Task
In the part of the listing that opens with the line containing "Tap the word teachers in the parentheses" and closes with the line containing "point(376,107)", substitute "Screen size" for "Screen dimensions" and give those lines back with nothing else changed.

Extracted records

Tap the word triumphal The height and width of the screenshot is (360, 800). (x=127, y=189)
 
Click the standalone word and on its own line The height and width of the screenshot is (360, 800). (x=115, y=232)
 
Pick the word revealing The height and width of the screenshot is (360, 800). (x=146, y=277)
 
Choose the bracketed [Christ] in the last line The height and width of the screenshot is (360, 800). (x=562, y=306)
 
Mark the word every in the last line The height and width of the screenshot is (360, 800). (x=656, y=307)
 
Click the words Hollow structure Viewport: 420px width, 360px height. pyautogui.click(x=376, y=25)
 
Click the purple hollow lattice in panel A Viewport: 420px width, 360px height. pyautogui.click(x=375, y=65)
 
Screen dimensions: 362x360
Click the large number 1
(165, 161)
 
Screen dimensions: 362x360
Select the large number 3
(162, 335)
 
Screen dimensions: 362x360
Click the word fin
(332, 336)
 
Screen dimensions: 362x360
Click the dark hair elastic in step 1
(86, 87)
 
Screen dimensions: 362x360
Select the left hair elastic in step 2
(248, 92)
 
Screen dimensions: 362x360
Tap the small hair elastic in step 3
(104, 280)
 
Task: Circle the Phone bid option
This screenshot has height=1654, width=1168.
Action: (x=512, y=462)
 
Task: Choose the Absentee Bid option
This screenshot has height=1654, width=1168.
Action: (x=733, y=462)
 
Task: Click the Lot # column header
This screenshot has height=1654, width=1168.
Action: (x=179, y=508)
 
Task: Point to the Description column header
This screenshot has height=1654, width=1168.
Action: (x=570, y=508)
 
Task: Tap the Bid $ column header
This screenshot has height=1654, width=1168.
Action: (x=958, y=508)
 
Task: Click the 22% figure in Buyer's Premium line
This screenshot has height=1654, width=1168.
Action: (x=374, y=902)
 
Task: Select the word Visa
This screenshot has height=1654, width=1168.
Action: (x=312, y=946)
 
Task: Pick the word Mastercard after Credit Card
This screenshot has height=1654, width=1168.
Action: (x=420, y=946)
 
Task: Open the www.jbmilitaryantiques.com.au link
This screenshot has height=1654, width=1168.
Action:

...

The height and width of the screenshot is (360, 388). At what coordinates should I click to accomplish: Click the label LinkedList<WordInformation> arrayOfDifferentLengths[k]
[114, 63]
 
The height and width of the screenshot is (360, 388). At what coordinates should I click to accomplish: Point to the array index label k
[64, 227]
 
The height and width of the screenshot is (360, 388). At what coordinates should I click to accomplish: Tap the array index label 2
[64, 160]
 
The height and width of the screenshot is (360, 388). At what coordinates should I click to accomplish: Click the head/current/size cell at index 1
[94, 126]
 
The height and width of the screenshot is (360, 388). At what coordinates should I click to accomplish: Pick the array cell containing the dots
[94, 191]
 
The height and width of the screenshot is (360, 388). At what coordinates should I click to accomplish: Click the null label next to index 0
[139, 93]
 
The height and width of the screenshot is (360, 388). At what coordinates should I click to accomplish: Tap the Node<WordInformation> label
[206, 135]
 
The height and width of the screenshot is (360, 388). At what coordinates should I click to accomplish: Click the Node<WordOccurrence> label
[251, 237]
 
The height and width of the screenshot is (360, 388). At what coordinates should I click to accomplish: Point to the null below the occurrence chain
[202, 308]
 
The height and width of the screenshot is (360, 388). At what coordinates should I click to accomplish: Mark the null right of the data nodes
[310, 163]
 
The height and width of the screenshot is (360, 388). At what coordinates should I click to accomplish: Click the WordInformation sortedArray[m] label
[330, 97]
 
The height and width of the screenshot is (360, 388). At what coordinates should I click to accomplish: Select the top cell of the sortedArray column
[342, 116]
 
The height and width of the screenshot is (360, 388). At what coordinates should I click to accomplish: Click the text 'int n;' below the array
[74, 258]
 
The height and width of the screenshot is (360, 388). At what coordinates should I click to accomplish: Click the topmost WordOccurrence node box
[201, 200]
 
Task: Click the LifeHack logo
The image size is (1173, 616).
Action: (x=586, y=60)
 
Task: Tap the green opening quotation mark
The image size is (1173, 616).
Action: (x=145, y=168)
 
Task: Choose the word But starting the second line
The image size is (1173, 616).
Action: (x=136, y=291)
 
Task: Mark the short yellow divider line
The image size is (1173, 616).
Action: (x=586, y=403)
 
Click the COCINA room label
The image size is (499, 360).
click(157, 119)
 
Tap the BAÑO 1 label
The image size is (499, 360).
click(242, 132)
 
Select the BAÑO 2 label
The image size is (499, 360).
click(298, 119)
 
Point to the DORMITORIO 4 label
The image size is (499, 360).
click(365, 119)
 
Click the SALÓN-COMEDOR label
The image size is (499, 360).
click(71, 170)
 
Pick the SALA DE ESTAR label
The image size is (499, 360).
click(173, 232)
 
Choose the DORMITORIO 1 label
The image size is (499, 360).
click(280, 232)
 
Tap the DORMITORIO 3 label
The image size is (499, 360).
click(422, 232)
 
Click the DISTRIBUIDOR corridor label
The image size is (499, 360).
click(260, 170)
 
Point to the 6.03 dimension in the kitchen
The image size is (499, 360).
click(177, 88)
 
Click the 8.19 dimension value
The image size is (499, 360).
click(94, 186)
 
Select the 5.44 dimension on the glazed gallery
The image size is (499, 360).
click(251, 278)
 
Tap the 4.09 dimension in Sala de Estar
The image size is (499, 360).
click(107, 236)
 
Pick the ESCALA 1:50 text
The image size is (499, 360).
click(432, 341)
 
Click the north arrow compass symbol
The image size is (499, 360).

==

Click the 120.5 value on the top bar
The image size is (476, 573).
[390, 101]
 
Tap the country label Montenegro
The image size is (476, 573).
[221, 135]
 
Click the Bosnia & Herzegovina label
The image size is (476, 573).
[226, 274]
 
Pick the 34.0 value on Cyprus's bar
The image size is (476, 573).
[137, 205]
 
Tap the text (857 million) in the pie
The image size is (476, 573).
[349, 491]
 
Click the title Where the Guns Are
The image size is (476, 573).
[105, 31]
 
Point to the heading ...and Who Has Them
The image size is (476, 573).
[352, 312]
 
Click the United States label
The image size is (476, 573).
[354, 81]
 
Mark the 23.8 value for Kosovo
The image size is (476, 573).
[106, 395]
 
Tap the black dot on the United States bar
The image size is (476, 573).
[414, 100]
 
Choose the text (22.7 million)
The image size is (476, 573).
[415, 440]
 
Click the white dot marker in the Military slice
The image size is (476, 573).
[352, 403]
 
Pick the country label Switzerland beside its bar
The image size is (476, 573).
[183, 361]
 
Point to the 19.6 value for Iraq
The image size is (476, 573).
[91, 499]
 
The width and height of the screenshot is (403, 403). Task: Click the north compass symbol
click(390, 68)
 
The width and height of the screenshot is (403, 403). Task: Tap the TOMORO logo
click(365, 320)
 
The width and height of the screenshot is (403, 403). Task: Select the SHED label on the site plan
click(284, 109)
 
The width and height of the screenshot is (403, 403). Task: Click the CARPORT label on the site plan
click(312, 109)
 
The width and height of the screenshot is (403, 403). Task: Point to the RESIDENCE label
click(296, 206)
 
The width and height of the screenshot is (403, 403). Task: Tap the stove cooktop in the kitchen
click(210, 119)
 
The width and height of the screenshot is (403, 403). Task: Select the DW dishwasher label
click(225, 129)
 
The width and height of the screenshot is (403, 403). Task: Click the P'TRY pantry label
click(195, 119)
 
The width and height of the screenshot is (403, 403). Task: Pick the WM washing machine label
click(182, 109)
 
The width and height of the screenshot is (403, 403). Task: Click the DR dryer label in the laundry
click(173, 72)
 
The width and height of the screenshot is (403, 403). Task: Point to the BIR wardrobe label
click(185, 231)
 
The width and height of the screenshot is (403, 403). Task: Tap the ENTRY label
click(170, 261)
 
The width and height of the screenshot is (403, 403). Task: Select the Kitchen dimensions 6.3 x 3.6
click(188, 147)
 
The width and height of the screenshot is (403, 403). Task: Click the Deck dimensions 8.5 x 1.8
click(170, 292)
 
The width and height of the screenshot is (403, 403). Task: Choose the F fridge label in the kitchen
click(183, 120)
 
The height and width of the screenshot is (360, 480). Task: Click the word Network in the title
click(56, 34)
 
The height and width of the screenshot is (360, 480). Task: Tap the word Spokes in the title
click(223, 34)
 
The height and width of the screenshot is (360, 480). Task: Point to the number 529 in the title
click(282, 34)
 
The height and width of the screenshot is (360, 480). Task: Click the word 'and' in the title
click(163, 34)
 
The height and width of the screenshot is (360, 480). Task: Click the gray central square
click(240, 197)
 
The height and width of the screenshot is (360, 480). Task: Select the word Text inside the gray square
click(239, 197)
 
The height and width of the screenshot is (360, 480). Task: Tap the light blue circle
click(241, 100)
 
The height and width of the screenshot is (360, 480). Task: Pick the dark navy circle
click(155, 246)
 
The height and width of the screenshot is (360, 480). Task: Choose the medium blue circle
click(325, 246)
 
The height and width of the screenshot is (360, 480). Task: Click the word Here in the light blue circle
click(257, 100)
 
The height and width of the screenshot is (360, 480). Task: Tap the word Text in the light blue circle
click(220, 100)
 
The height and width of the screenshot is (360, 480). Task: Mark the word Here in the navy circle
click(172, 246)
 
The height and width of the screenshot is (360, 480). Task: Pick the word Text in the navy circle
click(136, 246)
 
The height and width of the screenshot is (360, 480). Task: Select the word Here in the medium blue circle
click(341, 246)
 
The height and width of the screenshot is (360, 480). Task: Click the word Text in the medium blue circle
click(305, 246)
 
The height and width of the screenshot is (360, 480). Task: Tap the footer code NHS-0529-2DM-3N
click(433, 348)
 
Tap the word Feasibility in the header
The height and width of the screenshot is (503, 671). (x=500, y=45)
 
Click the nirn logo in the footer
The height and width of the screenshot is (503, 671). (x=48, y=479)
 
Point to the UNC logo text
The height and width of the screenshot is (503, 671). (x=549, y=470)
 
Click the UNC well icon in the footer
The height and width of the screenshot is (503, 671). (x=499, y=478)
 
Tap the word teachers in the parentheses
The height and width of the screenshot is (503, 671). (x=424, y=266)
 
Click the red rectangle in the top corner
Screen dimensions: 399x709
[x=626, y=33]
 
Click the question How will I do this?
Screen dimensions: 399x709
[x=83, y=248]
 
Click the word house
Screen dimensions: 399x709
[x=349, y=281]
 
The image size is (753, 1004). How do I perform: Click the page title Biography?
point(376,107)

The result
Tap the word teachers in the parentheses
The height and width of the screenshot is (503, 671). (x=424, y=266)
 
Click the red rectangle in the top corner
Screen size: 399x709
[x=626, y=33]
 
Click the question How will I do this?
Screen size: 399x709
[x=83, y=248]
 
Click the word house
Screen size: 399x709
[x=349, y=281]
 
The image size is (753, 1004). How do I perform: Click the page title Biography?
point(376,107)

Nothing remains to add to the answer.